[Exercise directions]: Of the lines below, count those containing the word "preview". Reply with the number alone.

[Task inputs]:

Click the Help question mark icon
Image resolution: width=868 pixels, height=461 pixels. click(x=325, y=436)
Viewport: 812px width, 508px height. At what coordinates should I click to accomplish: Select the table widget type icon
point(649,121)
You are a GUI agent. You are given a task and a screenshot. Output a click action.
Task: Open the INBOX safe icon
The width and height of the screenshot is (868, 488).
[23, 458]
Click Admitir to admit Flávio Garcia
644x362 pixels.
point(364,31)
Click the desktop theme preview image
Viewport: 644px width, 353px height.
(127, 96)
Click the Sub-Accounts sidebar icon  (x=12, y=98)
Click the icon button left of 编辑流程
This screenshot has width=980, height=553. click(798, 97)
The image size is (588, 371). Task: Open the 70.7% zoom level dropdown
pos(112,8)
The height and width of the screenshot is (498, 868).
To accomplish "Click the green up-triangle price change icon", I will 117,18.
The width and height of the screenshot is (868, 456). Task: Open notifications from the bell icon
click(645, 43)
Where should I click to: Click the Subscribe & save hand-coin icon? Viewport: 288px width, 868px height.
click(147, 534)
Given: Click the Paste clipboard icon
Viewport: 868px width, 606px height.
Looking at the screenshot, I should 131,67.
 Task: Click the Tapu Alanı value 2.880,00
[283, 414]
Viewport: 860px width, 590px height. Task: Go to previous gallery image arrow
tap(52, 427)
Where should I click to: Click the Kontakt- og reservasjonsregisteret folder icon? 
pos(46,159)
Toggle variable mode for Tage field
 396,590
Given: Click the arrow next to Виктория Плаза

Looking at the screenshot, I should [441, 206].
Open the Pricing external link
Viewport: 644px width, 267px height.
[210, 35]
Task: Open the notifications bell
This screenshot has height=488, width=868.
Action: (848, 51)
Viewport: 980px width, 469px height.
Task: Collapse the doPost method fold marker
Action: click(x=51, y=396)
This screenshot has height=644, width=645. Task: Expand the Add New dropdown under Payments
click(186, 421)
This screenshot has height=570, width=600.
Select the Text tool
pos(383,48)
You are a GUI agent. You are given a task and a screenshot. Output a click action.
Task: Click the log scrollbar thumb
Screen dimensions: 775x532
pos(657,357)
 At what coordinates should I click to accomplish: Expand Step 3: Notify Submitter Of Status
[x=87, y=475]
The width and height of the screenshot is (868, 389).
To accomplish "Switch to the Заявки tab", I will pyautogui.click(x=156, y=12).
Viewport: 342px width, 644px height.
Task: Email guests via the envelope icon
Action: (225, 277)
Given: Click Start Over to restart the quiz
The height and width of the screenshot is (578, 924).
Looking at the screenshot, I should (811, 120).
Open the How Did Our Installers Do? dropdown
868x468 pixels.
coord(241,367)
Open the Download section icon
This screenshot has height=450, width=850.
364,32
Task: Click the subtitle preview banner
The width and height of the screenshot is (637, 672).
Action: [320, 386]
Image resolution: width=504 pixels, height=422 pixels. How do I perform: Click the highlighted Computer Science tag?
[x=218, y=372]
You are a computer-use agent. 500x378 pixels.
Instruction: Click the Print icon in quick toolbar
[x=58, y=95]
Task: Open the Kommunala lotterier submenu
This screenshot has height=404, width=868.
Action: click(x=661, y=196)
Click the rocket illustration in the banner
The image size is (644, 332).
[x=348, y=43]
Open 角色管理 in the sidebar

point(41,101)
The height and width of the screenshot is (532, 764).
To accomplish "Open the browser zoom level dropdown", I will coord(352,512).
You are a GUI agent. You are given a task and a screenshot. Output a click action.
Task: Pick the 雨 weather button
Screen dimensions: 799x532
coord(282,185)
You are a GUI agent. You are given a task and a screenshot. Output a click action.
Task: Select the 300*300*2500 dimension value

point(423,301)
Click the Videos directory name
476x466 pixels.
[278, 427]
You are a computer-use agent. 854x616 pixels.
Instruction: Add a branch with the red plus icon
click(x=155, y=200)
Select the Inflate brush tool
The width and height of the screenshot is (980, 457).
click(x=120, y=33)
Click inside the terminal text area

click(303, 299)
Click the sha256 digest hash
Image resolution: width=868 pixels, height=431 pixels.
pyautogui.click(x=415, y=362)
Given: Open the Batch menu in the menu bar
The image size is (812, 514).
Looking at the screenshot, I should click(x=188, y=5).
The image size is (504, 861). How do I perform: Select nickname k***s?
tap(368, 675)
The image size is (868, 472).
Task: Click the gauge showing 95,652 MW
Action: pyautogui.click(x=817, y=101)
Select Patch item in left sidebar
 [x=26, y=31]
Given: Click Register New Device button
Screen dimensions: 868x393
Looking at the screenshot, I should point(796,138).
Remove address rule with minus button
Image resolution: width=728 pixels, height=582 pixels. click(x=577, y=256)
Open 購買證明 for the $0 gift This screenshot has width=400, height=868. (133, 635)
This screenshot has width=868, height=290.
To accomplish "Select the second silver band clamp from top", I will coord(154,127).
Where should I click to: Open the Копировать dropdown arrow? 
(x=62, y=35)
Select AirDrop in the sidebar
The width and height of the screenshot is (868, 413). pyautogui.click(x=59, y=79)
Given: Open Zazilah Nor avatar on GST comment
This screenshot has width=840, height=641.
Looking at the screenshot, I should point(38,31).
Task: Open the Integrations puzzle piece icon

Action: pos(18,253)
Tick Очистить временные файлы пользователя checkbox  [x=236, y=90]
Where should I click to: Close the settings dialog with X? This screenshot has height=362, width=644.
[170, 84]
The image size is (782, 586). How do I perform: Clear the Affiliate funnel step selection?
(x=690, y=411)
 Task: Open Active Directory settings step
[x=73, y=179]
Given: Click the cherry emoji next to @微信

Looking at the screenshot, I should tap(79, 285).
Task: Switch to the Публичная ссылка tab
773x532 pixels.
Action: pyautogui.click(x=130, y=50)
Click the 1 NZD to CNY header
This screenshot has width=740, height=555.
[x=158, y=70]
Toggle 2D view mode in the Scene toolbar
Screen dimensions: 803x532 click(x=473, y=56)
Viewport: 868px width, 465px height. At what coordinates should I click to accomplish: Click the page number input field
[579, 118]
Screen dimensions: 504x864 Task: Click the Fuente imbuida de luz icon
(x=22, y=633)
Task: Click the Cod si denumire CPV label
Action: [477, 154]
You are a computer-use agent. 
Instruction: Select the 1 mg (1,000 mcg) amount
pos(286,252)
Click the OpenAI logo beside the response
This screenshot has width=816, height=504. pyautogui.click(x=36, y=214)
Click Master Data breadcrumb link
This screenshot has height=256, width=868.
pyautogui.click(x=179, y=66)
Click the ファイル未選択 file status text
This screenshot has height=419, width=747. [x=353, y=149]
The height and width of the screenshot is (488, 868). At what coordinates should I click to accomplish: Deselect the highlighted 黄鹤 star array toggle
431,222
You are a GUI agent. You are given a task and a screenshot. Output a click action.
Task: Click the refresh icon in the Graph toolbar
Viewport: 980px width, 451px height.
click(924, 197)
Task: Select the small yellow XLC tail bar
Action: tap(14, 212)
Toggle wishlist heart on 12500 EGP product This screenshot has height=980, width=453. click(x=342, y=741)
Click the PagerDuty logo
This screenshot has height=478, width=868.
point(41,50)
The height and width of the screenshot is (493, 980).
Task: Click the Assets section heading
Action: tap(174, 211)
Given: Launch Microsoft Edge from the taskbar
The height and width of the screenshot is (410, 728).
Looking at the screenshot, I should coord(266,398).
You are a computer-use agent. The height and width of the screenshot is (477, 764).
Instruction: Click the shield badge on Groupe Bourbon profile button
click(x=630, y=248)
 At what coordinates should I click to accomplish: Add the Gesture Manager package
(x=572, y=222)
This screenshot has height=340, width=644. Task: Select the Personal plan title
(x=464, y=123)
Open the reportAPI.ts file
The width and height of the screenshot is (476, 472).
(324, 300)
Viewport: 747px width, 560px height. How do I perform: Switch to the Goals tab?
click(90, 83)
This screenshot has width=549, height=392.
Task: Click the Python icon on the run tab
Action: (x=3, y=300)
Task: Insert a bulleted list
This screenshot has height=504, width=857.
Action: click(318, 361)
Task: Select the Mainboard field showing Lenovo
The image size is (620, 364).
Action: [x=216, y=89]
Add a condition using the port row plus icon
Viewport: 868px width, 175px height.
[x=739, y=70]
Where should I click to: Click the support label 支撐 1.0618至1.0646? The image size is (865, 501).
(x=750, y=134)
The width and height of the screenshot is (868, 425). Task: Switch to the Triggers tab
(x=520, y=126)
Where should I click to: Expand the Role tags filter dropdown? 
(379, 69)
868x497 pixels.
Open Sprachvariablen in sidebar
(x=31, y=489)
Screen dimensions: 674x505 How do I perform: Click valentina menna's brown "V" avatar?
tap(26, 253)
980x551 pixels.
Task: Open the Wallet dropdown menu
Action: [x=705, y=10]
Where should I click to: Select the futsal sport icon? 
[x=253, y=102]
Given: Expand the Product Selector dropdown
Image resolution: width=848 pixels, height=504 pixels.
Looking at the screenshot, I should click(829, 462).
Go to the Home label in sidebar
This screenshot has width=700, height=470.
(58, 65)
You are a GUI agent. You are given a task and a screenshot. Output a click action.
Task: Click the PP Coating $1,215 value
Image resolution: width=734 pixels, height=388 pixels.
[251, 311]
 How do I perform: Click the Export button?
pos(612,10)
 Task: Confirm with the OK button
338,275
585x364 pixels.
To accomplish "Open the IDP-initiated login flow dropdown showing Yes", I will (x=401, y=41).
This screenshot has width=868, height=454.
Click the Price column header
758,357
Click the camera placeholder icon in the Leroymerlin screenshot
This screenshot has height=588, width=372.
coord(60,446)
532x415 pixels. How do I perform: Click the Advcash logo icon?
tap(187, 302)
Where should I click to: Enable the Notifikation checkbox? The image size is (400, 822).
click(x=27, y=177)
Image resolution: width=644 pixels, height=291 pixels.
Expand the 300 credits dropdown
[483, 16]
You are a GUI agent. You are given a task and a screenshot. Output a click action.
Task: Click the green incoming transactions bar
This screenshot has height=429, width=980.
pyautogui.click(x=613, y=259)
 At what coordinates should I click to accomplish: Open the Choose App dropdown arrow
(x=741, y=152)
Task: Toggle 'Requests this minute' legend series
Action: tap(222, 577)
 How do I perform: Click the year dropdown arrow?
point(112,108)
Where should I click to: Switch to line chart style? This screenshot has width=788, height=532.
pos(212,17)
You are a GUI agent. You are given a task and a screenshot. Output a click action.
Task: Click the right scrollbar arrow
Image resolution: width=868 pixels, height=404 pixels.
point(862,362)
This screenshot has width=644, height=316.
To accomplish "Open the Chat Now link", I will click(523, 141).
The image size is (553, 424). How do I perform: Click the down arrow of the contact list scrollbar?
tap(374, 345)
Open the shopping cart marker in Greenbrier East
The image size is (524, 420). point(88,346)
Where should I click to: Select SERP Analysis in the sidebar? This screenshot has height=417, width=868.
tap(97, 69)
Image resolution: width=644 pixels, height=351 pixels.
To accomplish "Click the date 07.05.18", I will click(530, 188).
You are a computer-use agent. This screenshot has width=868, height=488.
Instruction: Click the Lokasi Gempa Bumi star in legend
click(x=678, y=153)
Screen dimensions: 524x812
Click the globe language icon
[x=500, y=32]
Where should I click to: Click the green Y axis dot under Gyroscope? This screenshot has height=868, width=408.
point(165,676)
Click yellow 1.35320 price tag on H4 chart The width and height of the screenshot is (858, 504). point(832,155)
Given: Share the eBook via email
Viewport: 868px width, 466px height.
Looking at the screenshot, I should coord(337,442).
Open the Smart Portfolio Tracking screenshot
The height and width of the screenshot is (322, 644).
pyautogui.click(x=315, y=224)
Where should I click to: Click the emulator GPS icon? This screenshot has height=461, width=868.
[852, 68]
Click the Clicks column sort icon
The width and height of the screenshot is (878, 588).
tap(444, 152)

[Written solution]: 2